I'll first start off by importing commonly used data analysis libraries and importing the data into Python.
import numpy as np
import pandas as pd
import matplotlib.pyplot as plt
import seaborn as sns
%matplotlib inline
# filter warnings, just so the jupyter notebook looks cleaner
import warnings
warnings.filterwarnings("ignore")
Now, to import the data. This data was collected from https://datahub.io/sports-data/english-premier-league
epl_1819 = pd.read_json("season-1819_json.json")
epl_1718 = pd.read_json("season-1718_json.json")
epl_1617 = pd.read_json("season-1617_json.json")
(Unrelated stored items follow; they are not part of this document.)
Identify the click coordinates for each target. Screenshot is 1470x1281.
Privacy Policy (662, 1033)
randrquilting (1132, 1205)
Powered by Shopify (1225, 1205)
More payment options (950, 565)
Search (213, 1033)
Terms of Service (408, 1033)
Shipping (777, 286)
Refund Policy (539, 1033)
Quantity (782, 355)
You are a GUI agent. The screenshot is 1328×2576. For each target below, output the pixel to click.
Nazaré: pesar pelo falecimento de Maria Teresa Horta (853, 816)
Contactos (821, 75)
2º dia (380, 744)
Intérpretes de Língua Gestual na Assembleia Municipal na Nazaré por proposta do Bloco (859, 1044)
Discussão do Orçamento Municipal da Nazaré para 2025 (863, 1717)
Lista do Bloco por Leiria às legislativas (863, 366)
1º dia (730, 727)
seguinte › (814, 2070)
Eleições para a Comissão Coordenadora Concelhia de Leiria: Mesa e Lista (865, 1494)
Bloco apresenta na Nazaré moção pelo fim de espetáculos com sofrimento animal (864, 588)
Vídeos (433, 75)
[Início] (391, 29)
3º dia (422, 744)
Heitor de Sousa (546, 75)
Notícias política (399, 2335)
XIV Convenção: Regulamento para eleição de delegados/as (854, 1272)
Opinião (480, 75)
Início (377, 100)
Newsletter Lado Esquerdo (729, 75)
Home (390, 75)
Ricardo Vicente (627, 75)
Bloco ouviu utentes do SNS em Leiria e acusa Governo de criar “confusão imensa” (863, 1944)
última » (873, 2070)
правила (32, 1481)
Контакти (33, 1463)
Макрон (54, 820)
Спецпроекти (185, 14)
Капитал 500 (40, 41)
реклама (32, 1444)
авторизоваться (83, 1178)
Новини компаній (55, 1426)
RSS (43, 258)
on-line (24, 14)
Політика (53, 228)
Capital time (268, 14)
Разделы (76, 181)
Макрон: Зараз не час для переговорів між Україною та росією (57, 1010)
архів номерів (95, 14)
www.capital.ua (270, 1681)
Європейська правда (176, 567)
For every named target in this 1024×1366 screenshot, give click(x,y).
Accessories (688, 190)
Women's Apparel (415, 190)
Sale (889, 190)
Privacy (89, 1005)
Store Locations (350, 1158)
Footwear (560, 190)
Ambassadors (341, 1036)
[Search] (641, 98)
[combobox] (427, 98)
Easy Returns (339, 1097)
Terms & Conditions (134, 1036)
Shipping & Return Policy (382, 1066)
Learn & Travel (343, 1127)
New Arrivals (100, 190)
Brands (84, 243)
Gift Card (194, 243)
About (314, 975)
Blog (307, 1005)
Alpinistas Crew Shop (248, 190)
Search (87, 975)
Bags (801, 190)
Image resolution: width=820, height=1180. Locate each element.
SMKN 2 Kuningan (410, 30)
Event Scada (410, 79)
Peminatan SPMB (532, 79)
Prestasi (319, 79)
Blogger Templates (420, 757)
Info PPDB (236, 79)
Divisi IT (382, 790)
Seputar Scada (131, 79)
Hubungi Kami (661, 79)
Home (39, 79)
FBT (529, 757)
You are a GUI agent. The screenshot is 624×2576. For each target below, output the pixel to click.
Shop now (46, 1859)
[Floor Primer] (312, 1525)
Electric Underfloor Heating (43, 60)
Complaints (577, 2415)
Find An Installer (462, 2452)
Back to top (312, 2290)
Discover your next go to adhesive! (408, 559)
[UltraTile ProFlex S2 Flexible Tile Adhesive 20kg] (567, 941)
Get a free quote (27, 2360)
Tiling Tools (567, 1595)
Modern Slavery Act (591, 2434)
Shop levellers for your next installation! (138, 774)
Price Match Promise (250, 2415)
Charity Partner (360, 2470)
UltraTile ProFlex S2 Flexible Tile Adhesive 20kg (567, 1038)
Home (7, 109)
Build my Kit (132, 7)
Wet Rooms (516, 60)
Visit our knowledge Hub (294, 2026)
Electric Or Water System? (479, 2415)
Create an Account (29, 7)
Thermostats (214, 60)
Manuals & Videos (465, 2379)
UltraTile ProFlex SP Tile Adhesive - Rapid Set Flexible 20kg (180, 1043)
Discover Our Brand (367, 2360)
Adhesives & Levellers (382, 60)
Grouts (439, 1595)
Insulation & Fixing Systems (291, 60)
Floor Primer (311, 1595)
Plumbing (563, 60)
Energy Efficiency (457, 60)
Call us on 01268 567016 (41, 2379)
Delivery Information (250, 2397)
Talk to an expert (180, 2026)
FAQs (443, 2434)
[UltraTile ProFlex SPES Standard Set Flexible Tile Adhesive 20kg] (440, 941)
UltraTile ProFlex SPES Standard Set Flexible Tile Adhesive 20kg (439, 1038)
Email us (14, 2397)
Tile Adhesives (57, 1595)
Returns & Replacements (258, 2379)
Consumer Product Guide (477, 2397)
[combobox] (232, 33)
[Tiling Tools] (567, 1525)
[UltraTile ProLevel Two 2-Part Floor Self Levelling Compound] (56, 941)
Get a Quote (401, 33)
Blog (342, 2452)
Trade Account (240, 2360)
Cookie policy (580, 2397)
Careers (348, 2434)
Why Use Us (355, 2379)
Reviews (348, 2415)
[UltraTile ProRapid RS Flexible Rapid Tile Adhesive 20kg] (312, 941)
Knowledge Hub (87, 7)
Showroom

df = epl_1819.append([epl_1718,epl_1617])
df.head()
AC | AF | AR | AS | AST | AY | AwayTeam | B365A | B365D | B365H | ... | PSCH | PSD | PSH | Referee | VCA | VCD | VCH | WHA | WHD | WHH | |
---|---|---|---|---|---|---|---|---|---|---|---|---|---|---|---|---|---|---|---|---|---|
0 | 5 | 8 | 0 | 13 | 4 | 1 | Leicester | 7.50 | 3.9 | 1.57 | ... | 1.55 | 3.93 | 1.58 | A Marriner | 7.00 | 4.0 | 1.57 | 6.00 | 3.8 | 1.57 |
1 | 4 | 9 | 0 | 10 | 1 | 1 | Cardiff | 4.50 | 3.6 | 1.90 | ... | 1.88 | 3.63 | 1.89 | K Friend | 4.75 | 3.6 | 1.87 | 4.00 | 3.5 | 1.91 |
2 | 5 | 11 | 0 | 10 | 9 | 2 | Crystal Palace | 3.00 | 3.4 | 2.50 | ... | 2.62 | 3.46 | 2.50 | M Dean | 3.00 | 3.4 | 2.50 | 2.80 | 3.3 | 2.45 |
3 | 5 | 8 | 0 | 13 | 4 | 1 | Chelsea | 1.61 | 4.0 | 6.50 | ... | 7.24 | 4.02 | 6.41 | C Kavanagh | 1.62 | 4.0 | 6.50 | 1.57 | 3.9 | 5.80 |
4 | 5 | 12 | 0 | 15 | 5 | 2 | Tottenham | 2.04 | 3.5 | 3.90 | ... | 4.74 | 3.57 | 3.83 | M Atkinson | 2.10 | 3.4 | 3.90 | 2.05 | 3.2 | 3.80 |
5 rows × 65 columns
We can see that we are spoiled with data here, with over 62 columns of data for each match. However, most of this data pertains to betting odds from different websites. While we can take a look at these values for the sake of evaluation of our models, the most important data I will be looking at is as follows:
HomeTeam
AwayTeam
FTHG (Full-Time Home Goals)
FTAG (Full-Time Away Goals)
df = df[['HomeTeam','AwayTeam','FTHG','FTAG']]
df.head()
HomeTeam | AwayTeam | FTHG | FTAG | |
---|---|---|---|---|
0 | Man United | Leicester | 2 | 1 |
1 | Bournemouth | Cardiff | 2 | 0 |
2 | Fulham | Crystal Palace | 0 | 2 |
3 | Huddersfield | Chelsea | 0 | 3 |
4 | Newcastle | Tottenham | 1 | 2 |
Now, let's add a column to represent the total goals scored in each game:
df['FTG'] = df['FTHG'] + df['FTAG']
df = df.rename(columns={'FTHG': 'HomeGoals', 'FTAG': 'AwayGoals', 'FTG':'TotalGoals'})
df.head()
HomeTeam | AwayTeam | HomeGoals | AwayGoals | TotalGoals | |
---|---|---|---|---|---|
0 | Man United | Leicester | 2 | 1 | 3 |
1 | Bournemouth | Cardiff | 2 | 0 | 2 |
2 | Fulham | Crystal Palace | 0 | 2 | 2 |
3 | Huddersfield | Chelsea | 0 | 3 | 3 |
4 | Newcastle | Tottenham | 1 | 2 | 3 |
df.mean()
HomeGoals 1.565789 AwayGoals 1.200877 TotalGoals 2.766667 dtype: float64
We can see here that the Home Team, on average, scores more goals than the away team. This is consistent with the concept of home field advantage, which is present in most sporting events. Let's take a look at some distributions to see if we can decipher any potential statistical patterns.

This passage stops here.